_Provided passage_:
################

Don't get me wrong -- I think LeBron is for real. I have never seen anyone with his combination of size and skills, and he's a naturally likeable character.  He's going to be a special, special player, and I can say without a doubt that he'll be one of the greats after it's all said and done.


----------



## such sweet thunder (May 30, 2002)

Do any of you have tapes of the Boston game?

Watch the last play of the game. A Celtic drives the lane falling out of control. Kirk seeing the play unfold leaves his man and cuts half way across the floor in front of where the outlet pass will be a 1/2 second later. This play showed defensive anticipation, an understanding of the opponents offense, and that he had paid his dues watching film.

Kirk had a number of these type of plays that separate Kidd, and Payton from the cream. Yes it is hyperbole, Kirk will make rookie mistakes for a while, but I see something special in his play.


----------



## ace20004u (Jun 19, 2002)

Kirks problem is the same problem he had at the Summer league...consistency. Kirk will have one game where he plays like a future all star and then 3 or 4 games where he plays like a future ball boy. Hopefully as Kirk becomes more comfortable with the league he will play more consistently. Still, I really don't expect him to steal the starting pg spot from Jamal anytime soon. Jamals ready to play like an All Star right now!

################

_Source material_:
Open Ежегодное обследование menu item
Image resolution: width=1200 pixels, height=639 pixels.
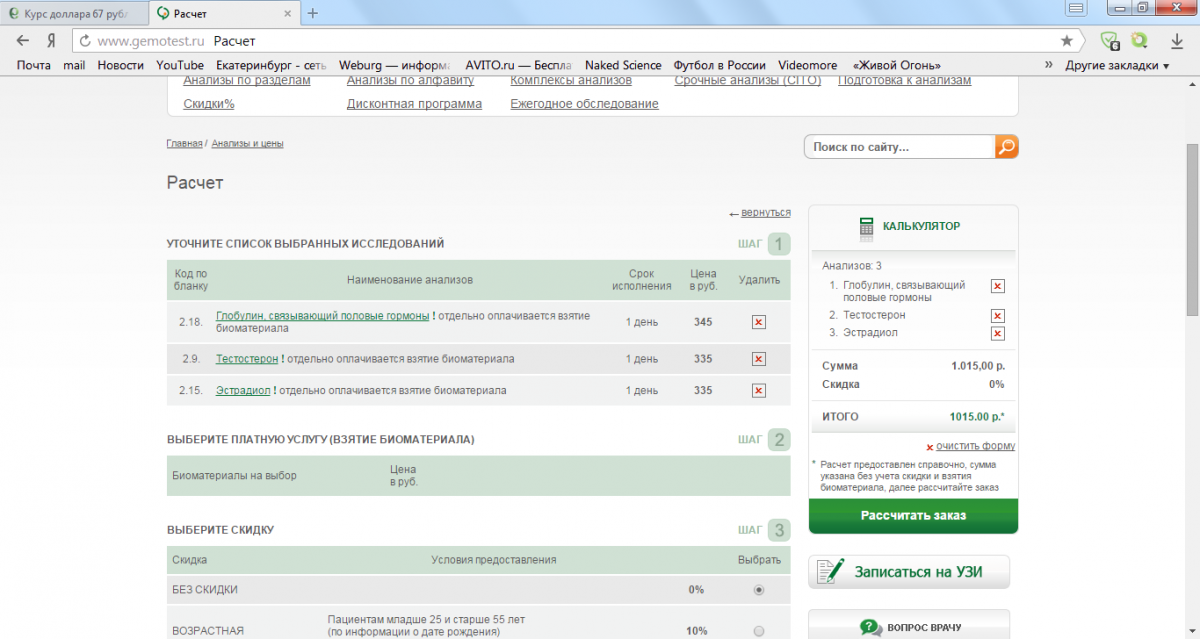point(584,104)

################

_Your tasks_:
a. Answer each question from the basketball forum thread.
(i) Which game's last play does the post by such sweet thunder ask readers to watch?
(ii) What problem does the post by ace20004u say Kirk has?
(iii) From whom does ace20004u not expect Kirk to take the starting point guard spot?
b. Resume the basketball forum thread from the point where it stops.
The material has no role in this exercise.

_Responses to the tasks_:
a.
(i) The Boston game.
(ii) Consistency, the same problem he had at the Summer league.
(iii) Jamal.

b.
----------



## robert60446 (Nov 11, 2002)

> Originally posted by <b>C.C.C.P</b>!
> Do any of you have tapes of the Boston game?
> Watch the last play of the game. A Celtic drives the lane falling out of control. Kirk seeing the play unfold leaves his man and cuts half way across the floor in front of where the outlet pass will be a 1/2 second later. This play showed defensive anticipation, an understanding of the opponents offense, and that he had paid his dues watching film.
> Kirk had a number of these type of plays that separate Kidd, and Payton from the cream. Yes it is hyperbole, Kirk will make rookie mistakes for a while, but I see something special in his play.


For sure he is anxious to play! I like his ball distribution and with we shouldn’t have any problems with crossing the middle court. But…he needs to calm dawn a little bit. In every game he gets fouls, because he jumps on someone else back! I know that he want to prove, how good defensive player he is, but NBA its not a ZOO! My prediction: he will be a very decent point guard. Maybe (just maybe) a future all-star!


----------



## hps (Jul 23, 2002)

Kirk is a rookie, and should be expected to have a big learning curve.

We know from watching all our young players and how they looked when they came into the league versus now the importance of NBA experience.

The preseason has shown Kirk can make contributions for the Bulls coming off the bench. But it's also shown that he will be inconsistent, and that's not suprising.


----------



## ssmokinjoe (Jul 5, 2003)

> Originally posted by <b>C.C.C.P</b>!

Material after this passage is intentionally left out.